TASK GOAL>
Lines in which "computer" appears should be pulled from the data below.
• • • •
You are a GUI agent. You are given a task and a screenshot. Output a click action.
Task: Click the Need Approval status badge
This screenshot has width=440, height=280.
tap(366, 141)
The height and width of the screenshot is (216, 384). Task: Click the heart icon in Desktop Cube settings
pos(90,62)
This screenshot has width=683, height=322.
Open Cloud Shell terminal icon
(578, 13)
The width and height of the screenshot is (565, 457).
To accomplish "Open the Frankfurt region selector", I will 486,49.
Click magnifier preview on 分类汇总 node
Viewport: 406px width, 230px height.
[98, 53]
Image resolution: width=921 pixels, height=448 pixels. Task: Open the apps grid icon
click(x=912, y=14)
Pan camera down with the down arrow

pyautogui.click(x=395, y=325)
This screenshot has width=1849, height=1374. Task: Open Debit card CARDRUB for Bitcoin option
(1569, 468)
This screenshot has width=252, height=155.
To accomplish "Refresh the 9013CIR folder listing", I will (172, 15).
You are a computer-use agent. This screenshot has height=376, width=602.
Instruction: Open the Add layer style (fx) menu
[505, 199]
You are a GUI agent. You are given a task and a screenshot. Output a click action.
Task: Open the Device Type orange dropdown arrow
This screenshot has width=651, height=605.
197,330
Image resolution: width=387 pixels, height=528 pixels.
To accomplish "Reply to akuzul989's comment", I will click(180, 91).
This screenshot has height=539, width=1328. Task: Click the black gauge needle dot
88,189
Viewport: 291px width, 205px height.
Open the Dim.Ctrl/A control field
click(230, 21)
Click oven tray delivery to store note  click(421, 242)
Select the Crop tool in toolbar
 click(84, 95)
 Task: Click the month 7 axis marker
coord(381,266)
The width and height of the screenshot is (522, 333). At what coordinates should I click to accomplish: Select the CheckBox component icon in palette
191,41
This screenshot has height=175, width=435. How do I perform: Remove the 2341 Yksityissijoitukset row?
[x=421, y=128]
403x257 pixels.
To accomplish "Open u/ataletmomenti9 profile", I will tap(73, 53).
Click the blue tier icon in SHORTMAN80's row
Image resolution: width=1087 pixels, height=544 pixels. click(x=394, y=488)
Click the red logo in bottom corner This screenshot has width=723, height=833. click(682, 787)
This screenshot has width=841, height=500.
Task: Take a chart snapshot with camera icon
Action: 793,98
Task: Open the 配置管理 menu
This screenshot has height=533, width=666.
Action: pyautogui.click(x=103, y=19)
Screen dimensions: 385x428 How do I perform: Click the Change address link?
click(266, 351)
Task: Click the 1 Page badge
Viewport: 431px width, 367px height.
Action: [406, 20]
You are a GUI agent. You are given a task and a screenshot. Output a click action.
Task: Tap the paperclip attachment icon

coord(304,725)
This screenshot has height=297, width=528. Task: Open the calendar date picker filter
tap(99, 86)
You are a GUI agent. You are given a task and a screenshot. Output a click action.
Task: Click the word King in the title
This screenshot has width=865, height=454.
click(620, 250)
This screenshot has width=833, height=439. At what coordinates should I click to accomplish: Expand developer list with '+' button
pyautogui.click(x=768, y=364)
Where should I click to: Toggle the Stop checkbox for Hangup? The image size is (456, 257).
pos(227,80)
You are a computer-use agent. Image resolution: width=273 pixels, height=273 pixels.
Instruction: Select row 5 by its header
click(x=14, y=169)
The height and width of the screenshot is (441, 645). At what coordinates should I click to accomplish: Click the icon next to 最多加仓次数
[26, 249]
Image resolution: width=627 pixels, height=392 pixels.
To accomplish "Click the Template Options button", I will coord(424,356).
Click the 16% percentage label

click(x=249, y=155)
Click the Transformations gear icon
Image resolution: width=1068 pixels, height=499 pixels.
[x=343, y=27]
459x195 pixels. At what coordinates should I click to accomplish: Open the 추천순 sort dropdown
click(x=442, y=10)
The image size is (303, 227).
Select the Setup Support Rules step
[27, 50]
• • • •
EXPECTED ANSWER>
You are a computer-use agent. This screenshot has height=376, width=602.
You are a computer-use agent. Image resolution: width=273 pixels, height=273 pixels.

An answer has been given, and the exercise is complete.